In the late winter of 1918, the Lower East Side welcomed everybody. People swarmed, streamed, pushed, and quarreled. Streets overflowed with pushcarts, hawkers and peddlers. Little children delivered bundles of laundered clothes and shoeshine boys with blackened hands called to passersby “Hey, ya shoes need a shine.” Newsboys screamed the latest war headlines. Hustlers hung out on street corners: “Lady, gimme a nickel for a pickle?”  Clotheslines looped across narrow alleys, from one tenement apartment to another, dripping with newly washed sheets already darkening from the thick soot in the air. Lillian Wald’s nurses from the Henry Street Settlement House crossed tenement roofs to reach their patients.

On the streets, withered horses pulled splintered wagons.  Old people sitting on benches argued about whether the price of bread would drop now that war was almost over “Over There.” Women disputed the quality of fruit in the pushcarts, in Yiddish, Italian, Polish and Russian:

You call that a banana? I’ve seen better bananas in the garbage!!”

Good, lady, go dig in the garbage and stop bothering me!”

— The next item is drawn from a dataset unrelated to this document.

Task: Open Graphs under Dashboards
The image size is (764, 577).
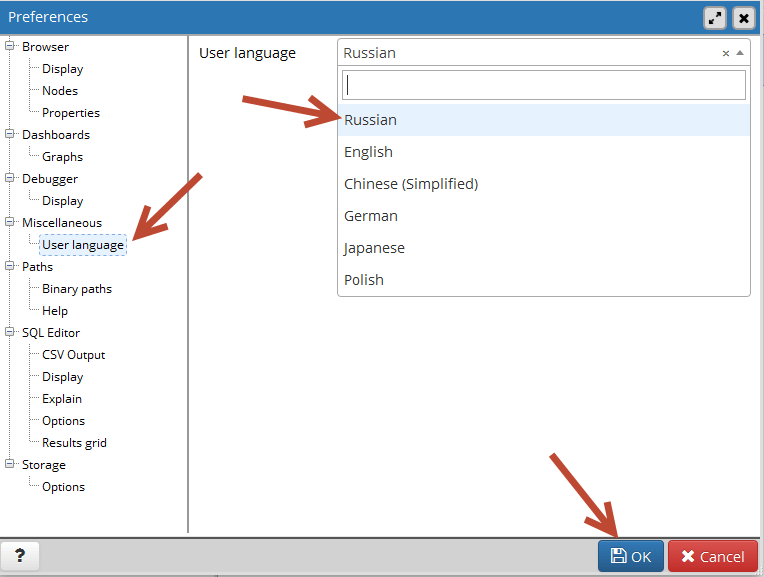Action: (62, 157)

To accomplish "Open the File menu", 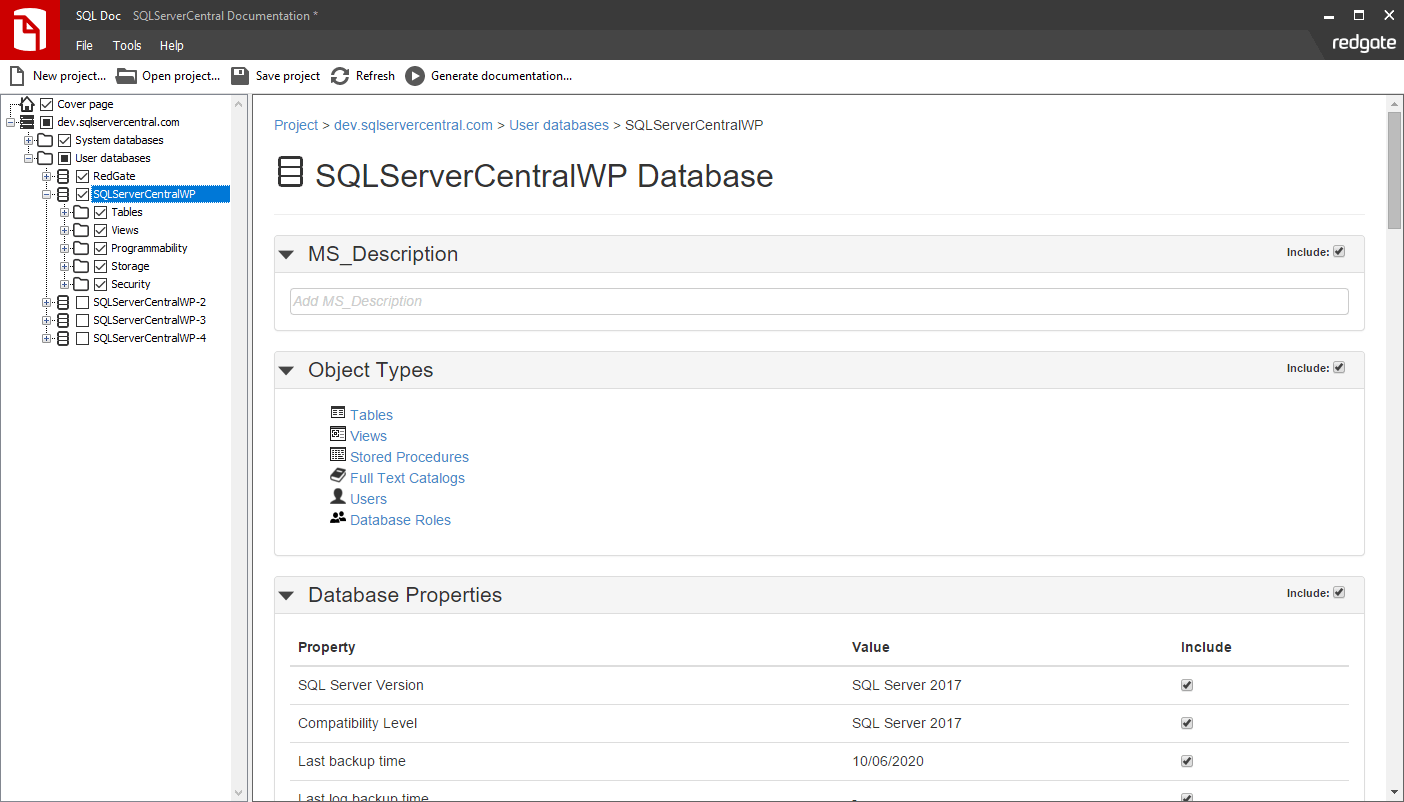I will click(x=84, y=45).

So, you still want five cents a pound for those rotten bananas? How about four cents?”

Store windows were loaded with ties, silk top hats, fur hats, boaters, women’s wigs, shirts, collars, collar stays, shoes and socks, suits, coats, mezuzahs, Hebrew books, Shabbas candles, gold crosses, Palmolive soap, laxatives, Vaseline petroleum jelly, jelly beans, Jordan almonds, yellow lead pencils, white chalk, buttons and ribbons of all colors and sizes, Irish lace, thick Havana cigars and umbrellas. Such abundance.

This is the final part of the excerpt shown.